What are Garden of Forking Paths?

The garden of forking paths refers to the many implicit analytical choices a researcher or analyst makes during an experiment's lifecycle, each of which could have gone differently and each of whic...

The garden of forking paths refers to the many implicit analytical choices a researcher or analyst makes during an experiment's lifecycle, each of which could have gone differently and each of which affects the final result. Which metric to focus on, how to define the metric, which users to include, when to look at results, which segments to examine, whether to remove outliers, how to handle missing data. Every choice is a fork, and the path you take through these forks determines what you find. The problem: if you make these choices after seeing the data, the false positive rate is far higher than the nominal 5%.

This concept, named by statistician Andrew Gelman, explains why two honest analysts can reach opposite conclusions from the same experiment. Neither is fabricating results. They're walking different paths through the same garden.

Why do forking paths inflate false positives?

A standard significance test assumes the analysis was specified before the data was collected. The 5% false positive rate applies to that one, pre-specified analysis. Every additional choice you make after seeing the data is an implicit additional test.

If you run your analysis, see a non-significant result, then try a different metric definition, exclude a few outliers, restrict to a specific segment, and find significance, you haven't discovered a real effect. You've searched across multiple analyses and found one that happened to cross the threshold.

The scale of the problem is larger than most teams realize. A researcher with five reasonable metric definitions, three plausible inclusion criteria, and two outlier-handling approaches has 30 distinct analyses to choose from. Even if every analysis is "defensible," choosing the one that gives the best result inflates the effective false positive rate well beyond 5%.

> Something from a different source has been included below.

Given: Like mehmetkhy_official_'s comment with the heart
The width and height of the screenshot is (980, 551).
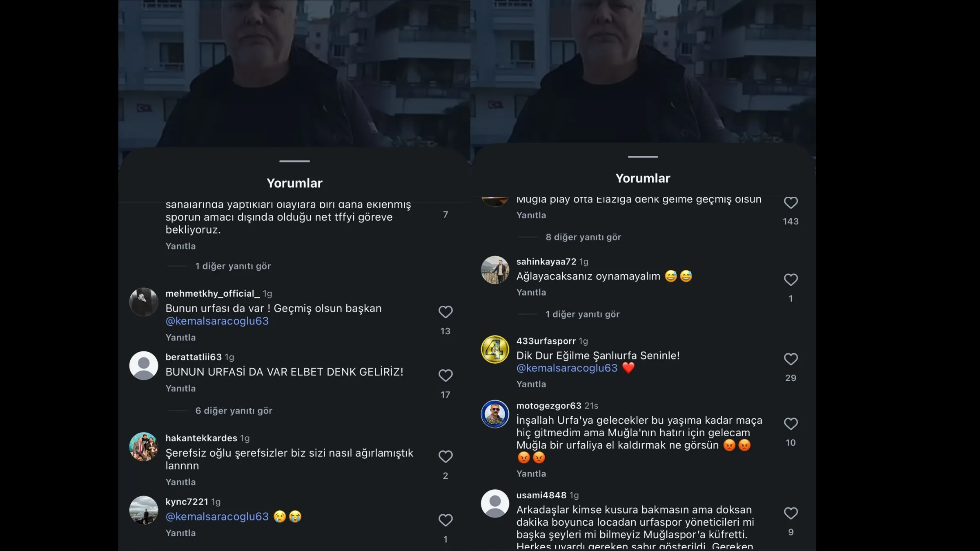Looking at the screenshot, I should 445,312.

How do you stay on one path?

Pre-registration is the primary defense. Decide your success metric, your analysis population, your outlier rules, and your stopping criteria before the experiment starts. Write them down. Confidence encourages this by requiring teams to configure metrics and analysis settings before an experiment launches, not after results come in.

Automate the analysis. When the analysis pipeline is standardized and runs the same way for every experiment, there's no room for ad hoc choices. Confidence's automated experiment analysis is designed with this in mind: every experiment gets the same statistical tests, the same SRM check, the same trigger analysis, the same multiple testing corrections. The analyst doesn't choose which tests to run.

Separate exploration from confirmation. Looking at segment breakdowns, alternative metrics, and different time windows is useful for generating hypotheses. It becomes dangerous when those explorations are presented as confirmatory results. The garden of forking paths doesn't mean you can't explore. It means exploration findings need to be validated in a subsequent, pre-specified experiment.

Where do the forks hide in practice?

Some forks are obvious: choosing which metric to report, or deciding to exclude a user segment that "doesn't make sense." Others are subtle:

Defining the metric window. "Did we count conversions within 7 days or 14 days?" Both are reasonable. Choosing after seeing which window gives significance is a fork.

Handling the ramp period. "We excluded the first 3 days because users were still adapting." If that decision was made after seeing that early data looked different, it's a fork.

Choosing the denominator. "We focused on active users" vs. "all assigned users." Both are legitimate analysis populations. The choice should be made before results are available.

At Spotify, the standardization of analysis across 10,000+ experiments per year is partly motivated by the forking paths problem. When every experiment runs through the same pipeline, the garden shrinks to a single well-lit path.